**WORK ORDER:** Each line that contains the word "agent" is to be copied from the records below.

**Extracted data entries:**

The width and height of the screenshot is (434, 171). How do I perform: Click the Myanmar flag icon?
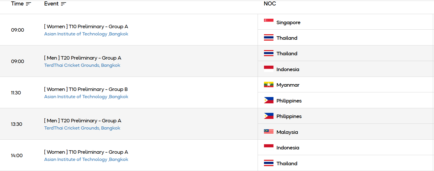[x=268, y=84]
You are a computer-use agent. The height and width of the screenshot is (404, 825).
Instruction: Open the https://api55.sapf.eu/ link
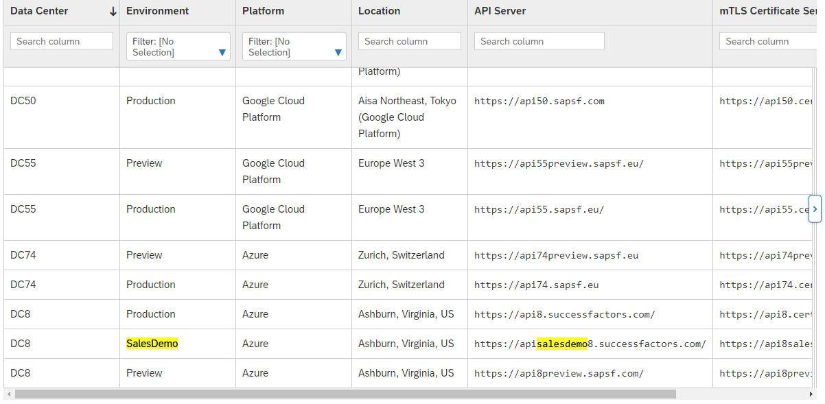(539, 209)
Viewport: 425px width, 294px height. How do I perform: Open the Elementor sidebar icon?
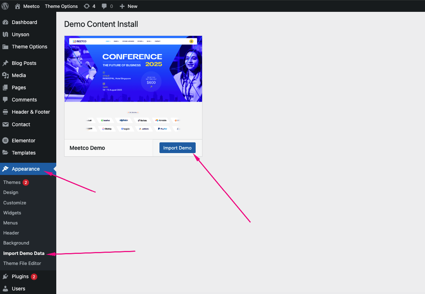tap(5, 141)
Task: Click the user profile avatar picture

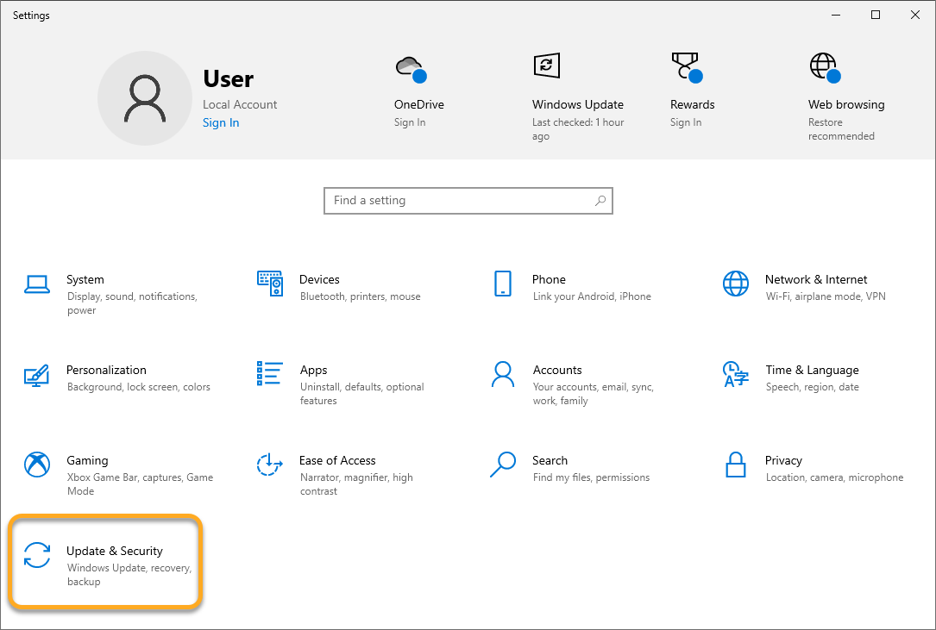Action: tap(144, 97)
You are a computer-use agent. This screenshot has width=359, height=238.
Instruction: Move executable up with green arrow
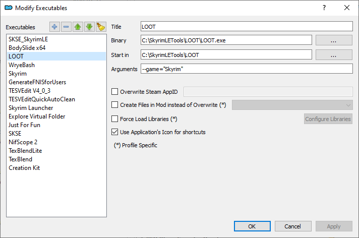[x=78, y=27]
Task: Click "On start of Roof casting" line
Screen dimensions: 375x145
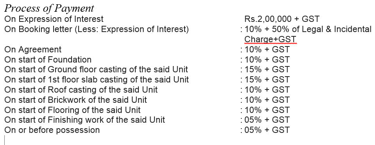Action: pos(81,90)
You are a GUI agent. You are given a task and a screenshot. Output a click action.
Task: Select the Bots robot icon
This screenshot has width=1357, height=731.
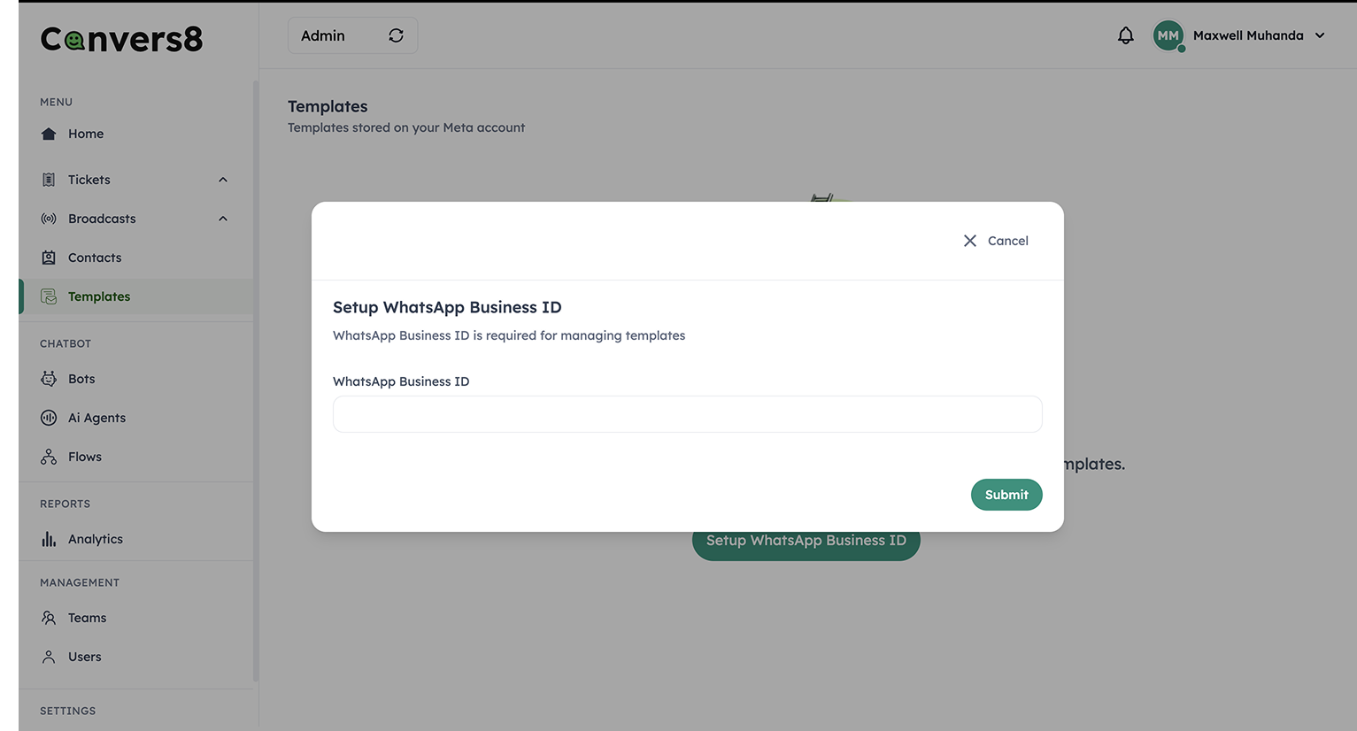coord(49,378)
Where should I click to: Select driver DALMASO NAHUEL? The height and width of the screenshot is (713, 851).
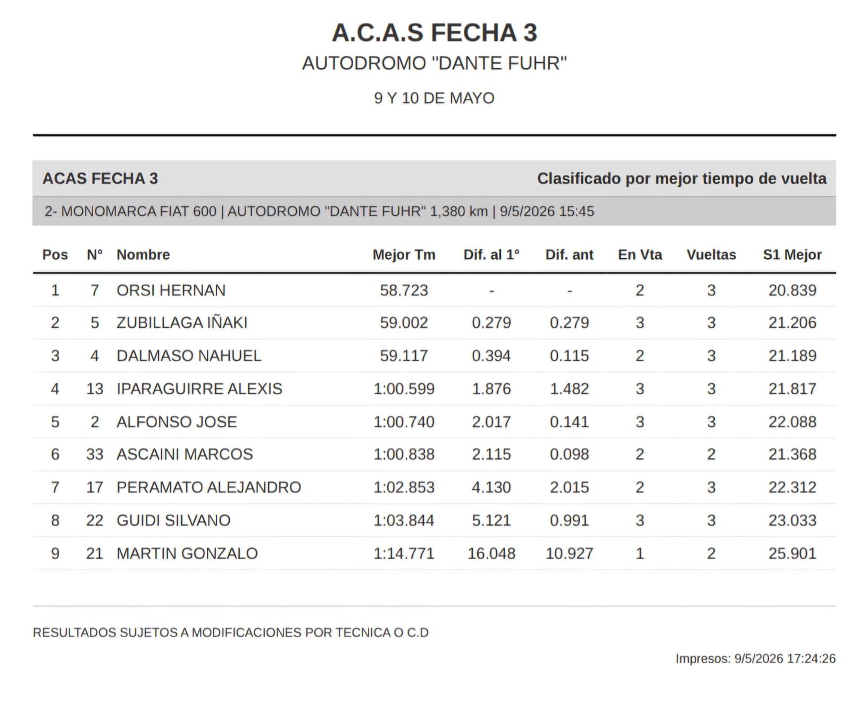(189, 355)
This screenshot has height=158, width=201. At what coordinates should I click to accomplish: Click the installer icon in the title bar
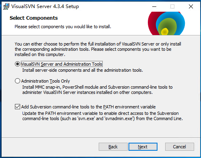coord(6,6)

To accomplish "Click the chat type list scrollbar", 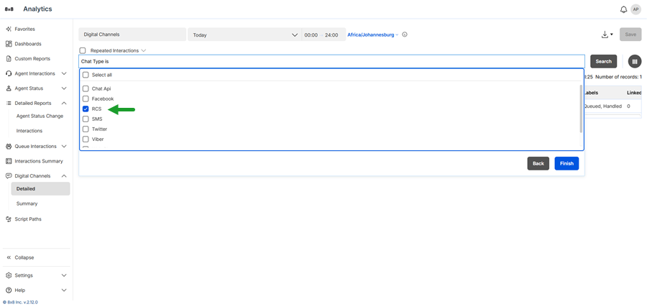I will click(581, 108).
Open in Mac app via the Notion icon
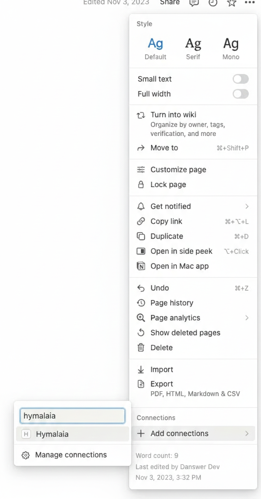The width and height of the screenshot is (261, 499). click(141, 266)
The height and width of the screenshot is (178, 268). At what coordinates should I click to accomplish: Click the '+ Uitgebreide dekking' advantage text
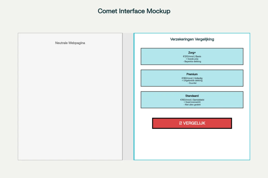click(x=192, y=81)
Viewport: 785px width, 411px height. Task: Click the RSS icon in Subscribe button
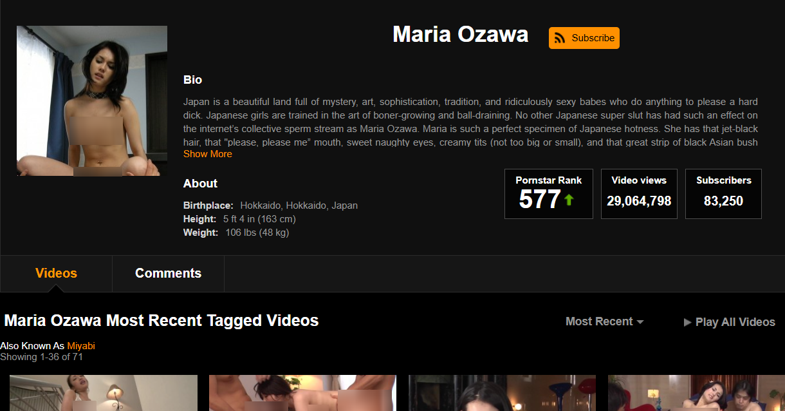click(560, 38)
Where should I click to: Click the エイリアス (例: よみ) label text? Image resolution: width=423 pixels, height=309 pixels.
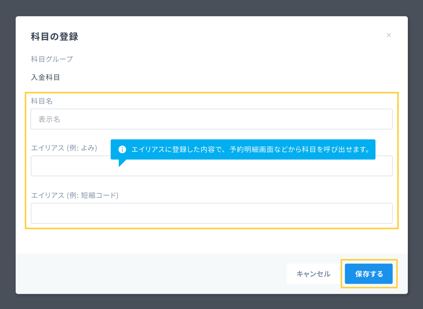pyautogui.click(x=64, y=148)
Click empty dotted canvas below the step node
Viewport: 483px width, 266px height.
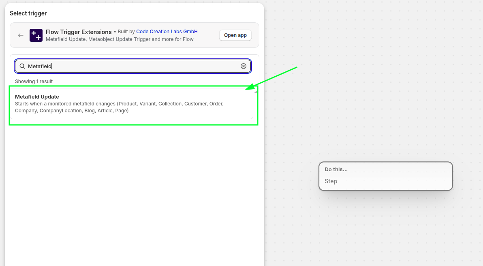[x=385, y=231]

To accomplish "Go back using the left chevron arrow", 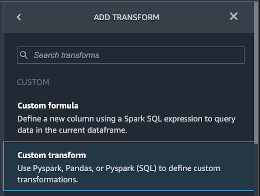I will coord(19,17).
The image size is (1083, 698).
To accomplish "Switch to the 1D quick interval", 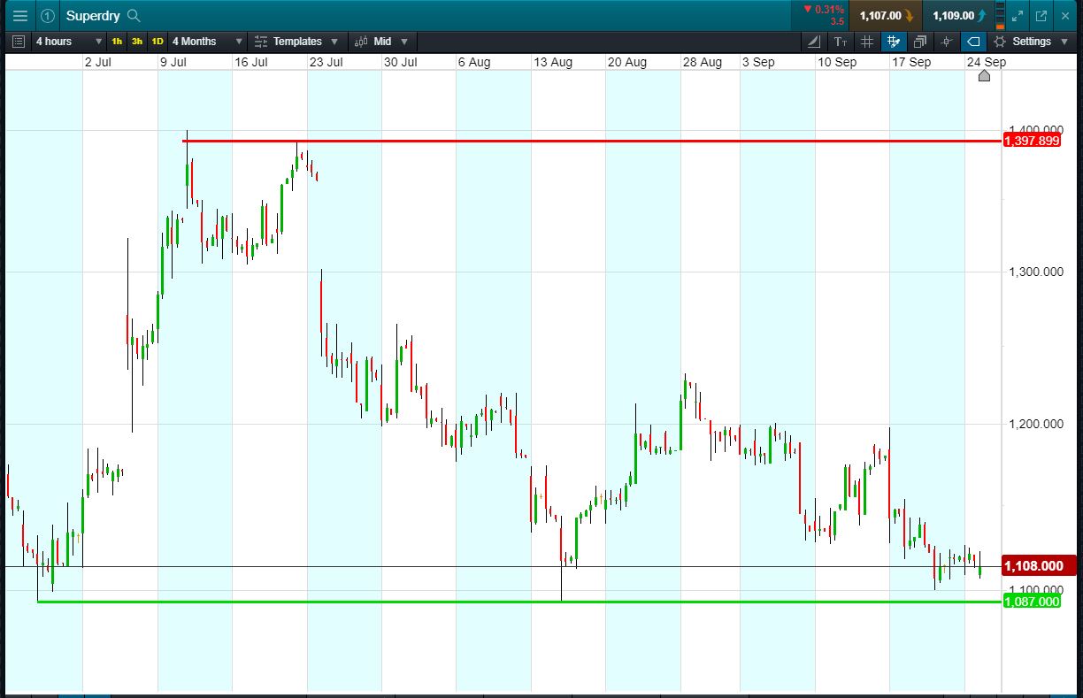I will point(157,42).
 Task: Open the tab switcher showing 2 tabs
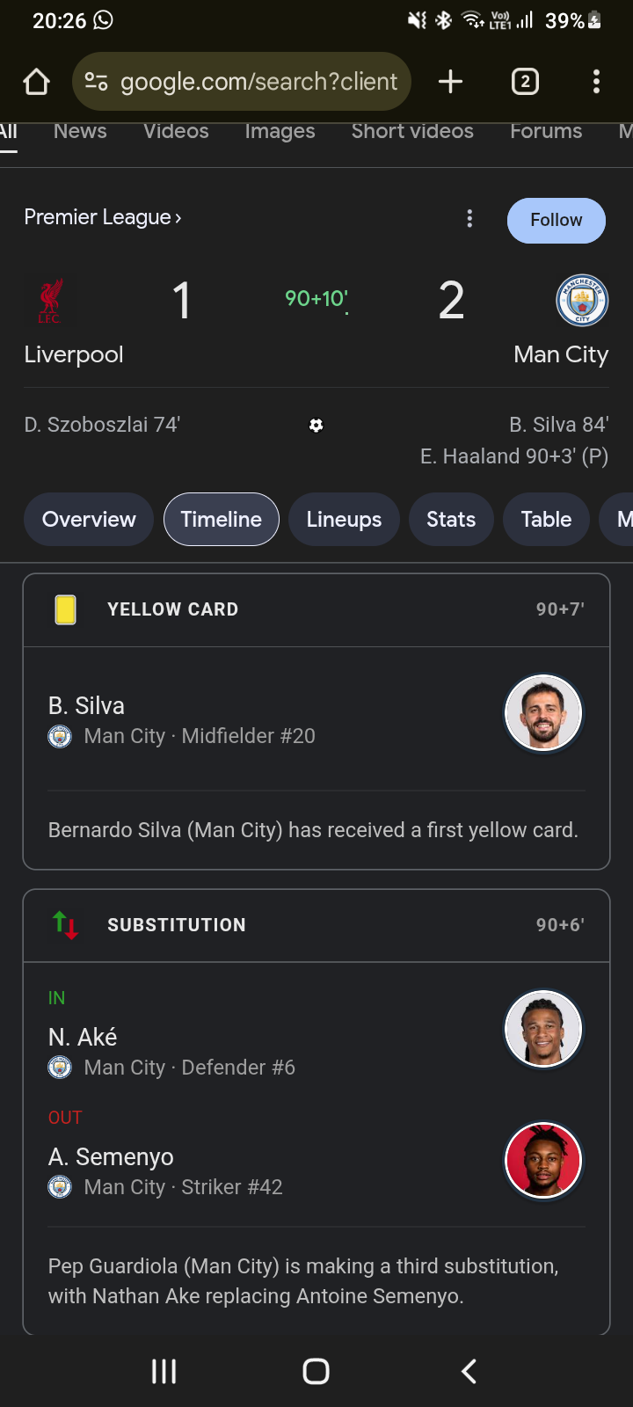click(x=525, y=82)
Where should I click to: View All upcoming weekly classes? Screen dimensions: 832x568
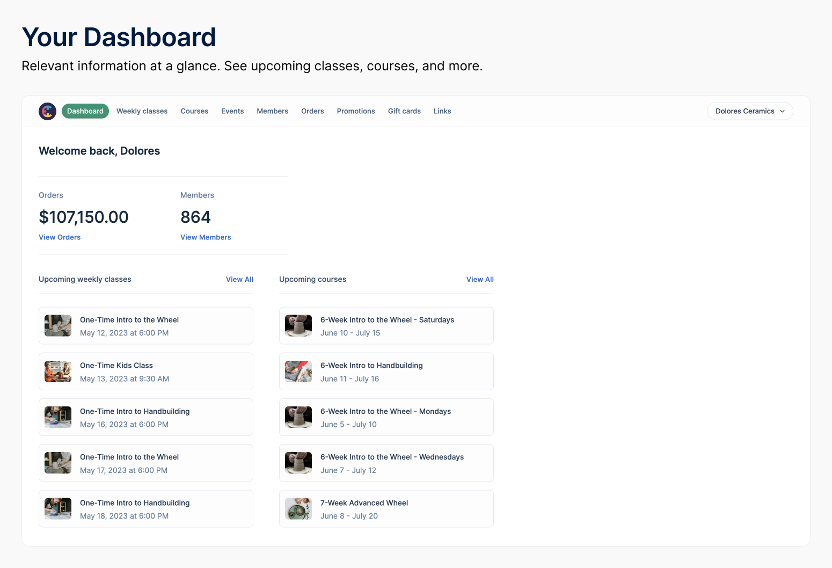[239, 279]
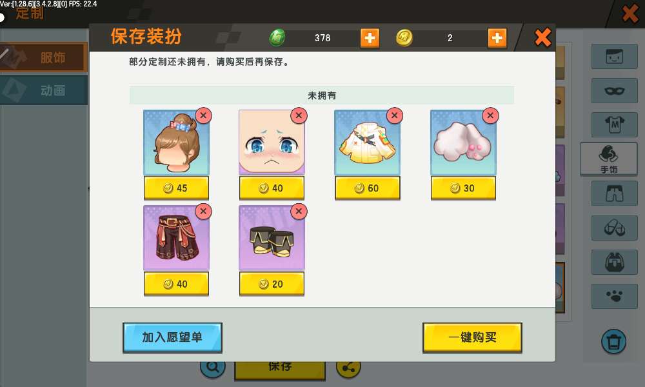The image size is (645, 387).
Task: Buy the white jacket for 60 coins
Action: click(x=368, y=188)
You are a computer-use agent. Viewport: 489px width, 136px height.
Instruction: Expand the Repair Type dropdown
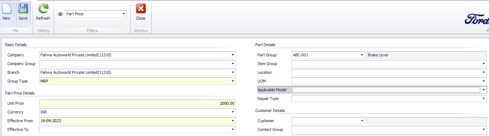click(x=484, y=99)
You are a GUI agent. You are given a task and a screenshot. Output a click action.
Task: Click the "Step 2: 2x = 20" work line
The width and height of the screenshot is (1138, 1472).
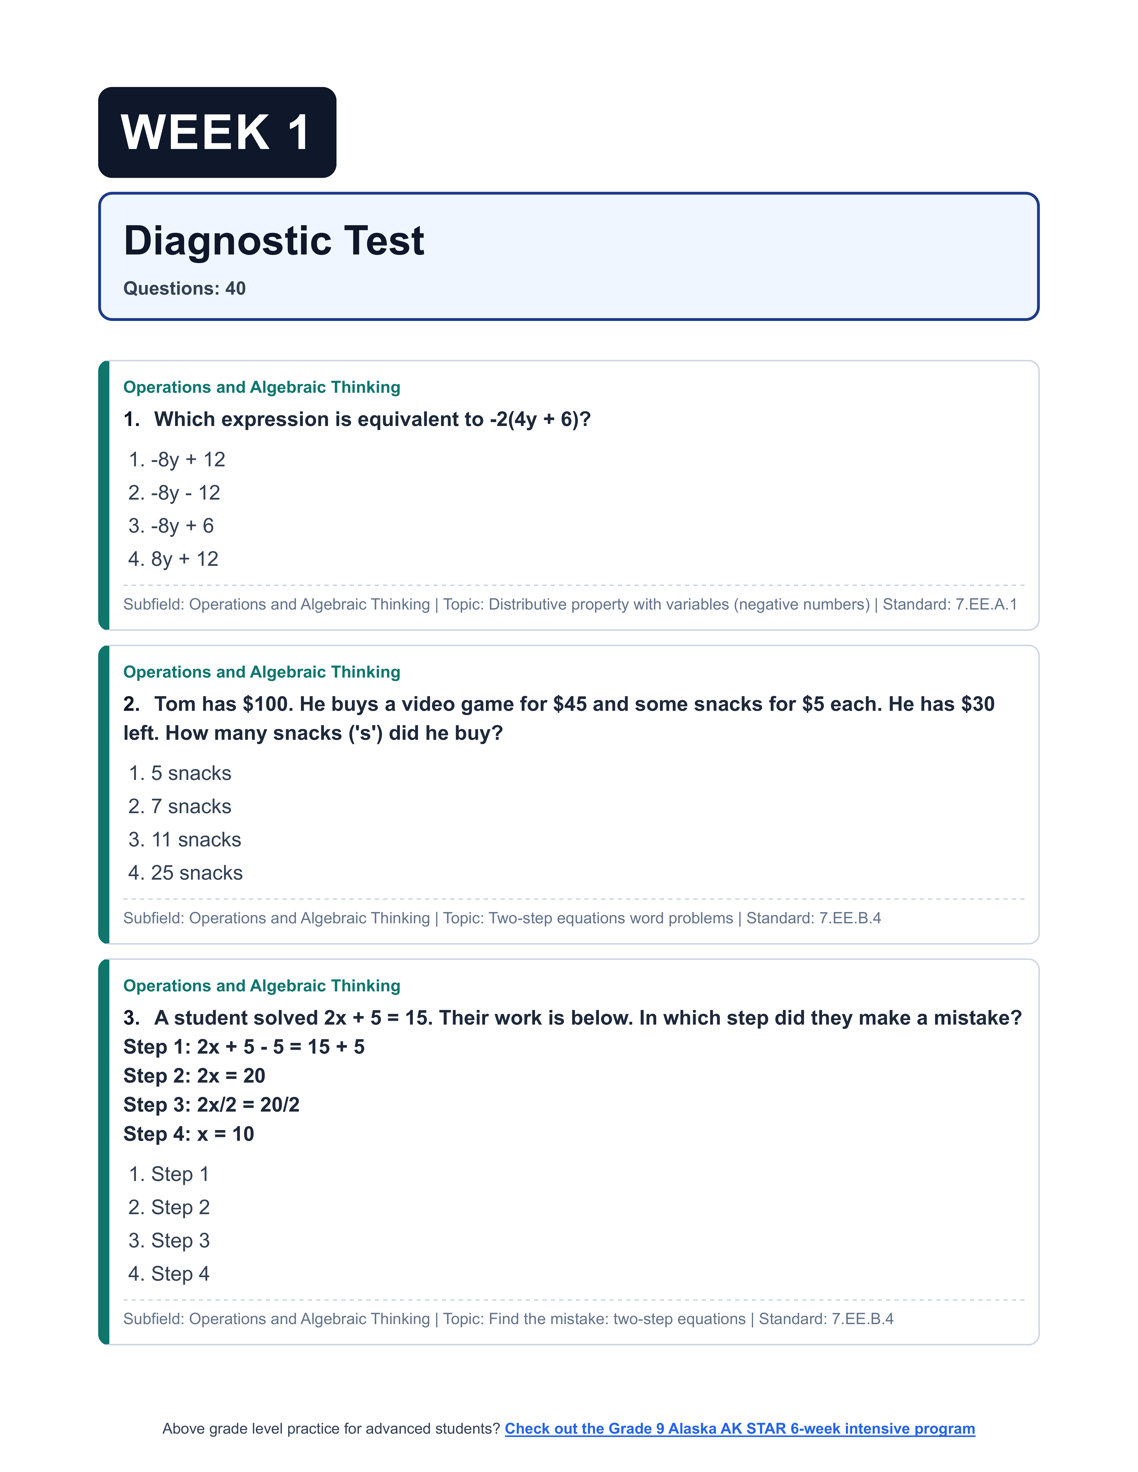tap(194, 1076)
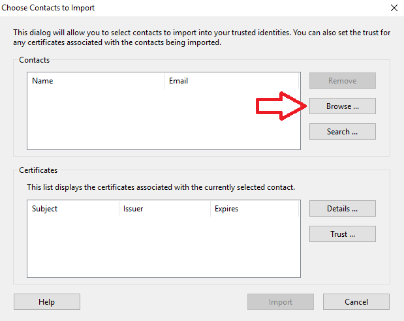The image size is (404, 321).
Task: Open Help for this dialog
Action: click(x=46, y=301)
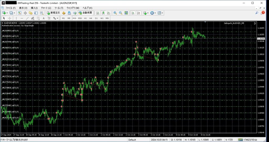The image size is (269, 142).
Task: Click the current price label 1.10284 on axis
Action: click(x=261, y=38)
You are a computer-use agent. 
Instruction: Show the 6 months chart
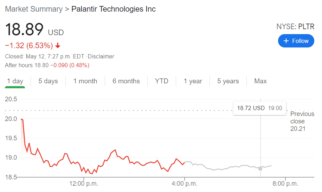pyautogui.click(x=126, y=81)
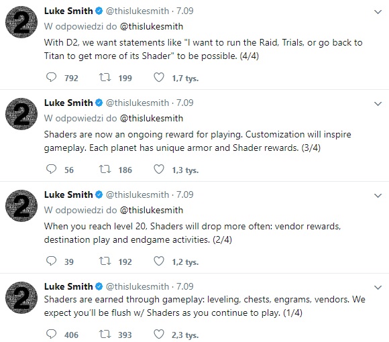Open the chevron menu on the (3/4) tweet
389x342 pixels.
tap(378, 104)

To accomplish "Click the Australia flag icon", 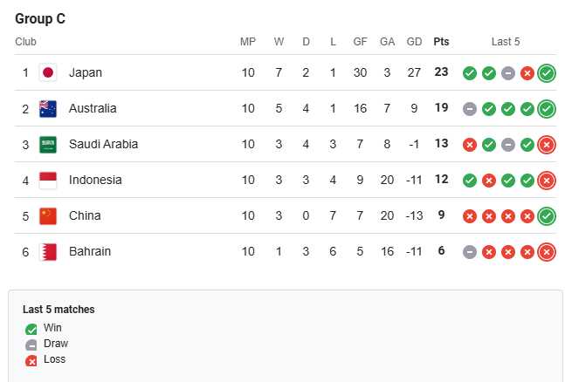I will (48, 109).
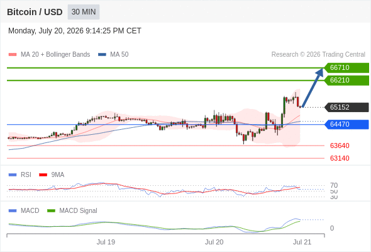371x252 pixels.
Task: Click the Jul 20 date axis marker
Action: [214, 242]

**SOLUTION FOR THIS PROBLEM:**
You are a computer-use agent. The height and width of the screenshot is (404, 825).
You are a computer-use agent. This screenshot has width=359, height=238.
You are a GUI agent. You are given a task and a screenshot. Output a click action.
You are a computer-use agent. Viewport: 489px width, 136px height.
You are a GUI agent. You are given a task and a screenshot. Output a click action.
You are a computer-use agent. 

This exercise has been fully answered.